After spending their second year of grad school iterating and winning SIPA’s Public Policy Challenge Grant, Crumley and Torras Vives are ready to start building their first prototype. Bitae will be like your CV, but rather than a document that just refers to other things that need to be verified (like your transcript or employer), your Bitae will speak for itself. That’s because when users record educational history or skills, they’ll also be able to authenticate it by way of an educational institution, skills test, or employer already vouched for by the network. Torras Vives says Bitae is “focused on skill development and human capital, equipping global, mobile talent to move forward,” and will eventually “provide a double-verification mechanism leveraging blockchain.”
The “global, mobile” talent pool the co-founders have in mind are the refugees they’ve met in Greece, Jordan, and elsewhere. For example, Crumley mentioned a Syrian recently displaced from his home who was working informally as a translator with a Lebanese company digging wells. Turns out, the translator was a civil engineer and an expert in wells. Crumley says, “Bitae could help that person show he has specific skills, has well-digging expertise, and 20 years experience in civil engineering.”
But apart from those forced to migrate, eventually Bitae could serve other kinds of global, mobile workers too. “We’re going towards the gig economy, and our platform is trying to adapt to this as well,” says Torras Vives. “In the end we will all be displaced and moving around more than we are now and we’re trying to anticipate this.” If that sounds overly prophetic, it’s probably not, as climate change is expected to displace increasing numbers of people in the coming years, especially from the global south. But already, workers in developed countries are being displaced in a different sense: the contract economy is moving a growing share of work out of the traditional workplace and into more gig-based and skill-for-hire structures.
For people already used to gigging it, Bitae’s efforts to catalog and verify the whole of our nonformal experience – self-taught HTML here, a workshop there – already makes a lot of sense. “You have web developers who don’t necessarily have any required education,” says Crumley, “but they have a skillset that’s required, and they have a Github.” She and Torras Vives are both interested in the future of work and are betting it looks more like this non-formal skill-building and credentialing, with less emphasis on a piece of paper.
If they’re right, Bitae could end up being a critical part of job-hunting in the new economy, and not just for refugees. Eventually they imagine employers coming to Bitae to find people with the right set of skills, verified transparently on the blockchain. Once verified, those credentials are self-sovereign, so job hunters or school applicants can verify their background without having to call up a third party each time, like a registrar or former employer. The security and transferability of records on the blockchain means that even when a school or employer disappears, your experience is still meaningful since it’s already verified. Bitae will be using The Learning Machine’s open-standard Blockcerts to fuel user ownership and sharing of verified records.
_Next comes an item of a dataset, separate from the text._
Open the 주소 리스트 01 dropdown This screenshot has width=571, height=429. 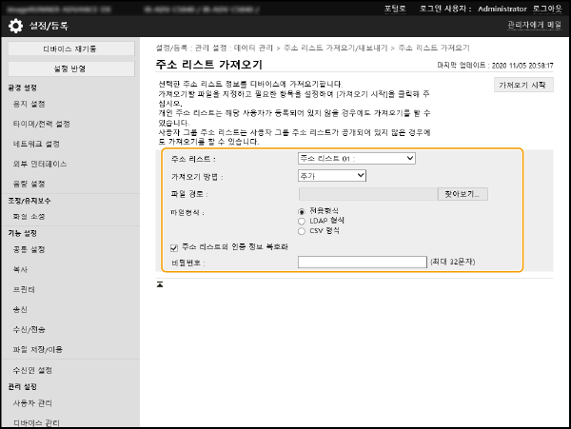click(356, 158)
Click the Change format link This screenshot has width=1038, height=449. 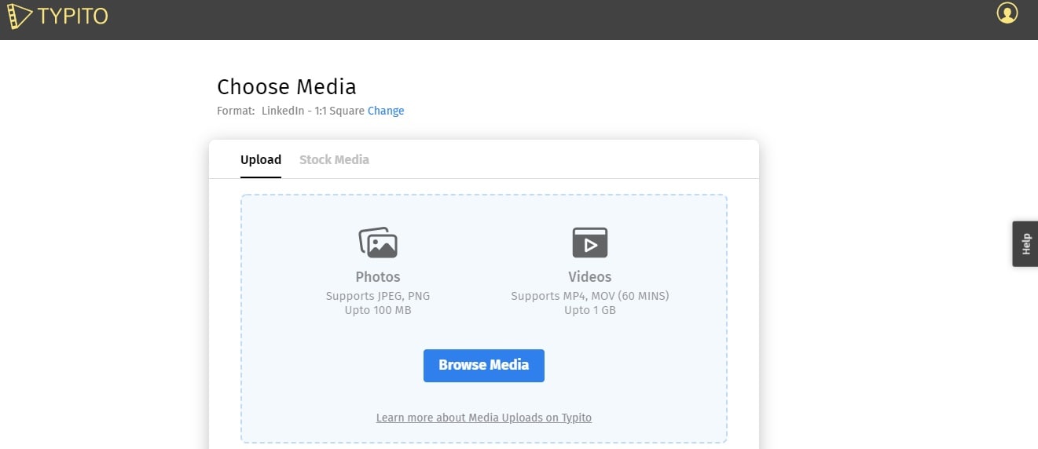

For now, Crumley and Torras Vives are focused on building a functional prototype to pilot with the large unemployed population in Amman, Jordan, many of them young Syrian refugees. They plan to partner with providers of education and employment assistance, such as UN agencies and NGOs, to “badge” a cohort of 750 users’ credentials starting next spring. The real value to jobseekers will likely be in the next phase, when Bitae will begin outreach to area employers who could start using it as a scouting and hiring platform. There is no quick fix to employment and education disparities, especially in countries hosting the largest numbers of refugees, but Bitae already stands to be among the first applications of its kind specifically to serve that population. If successful, it could become a powerful tool to facilitate refugees’ movement from the margins to the job market.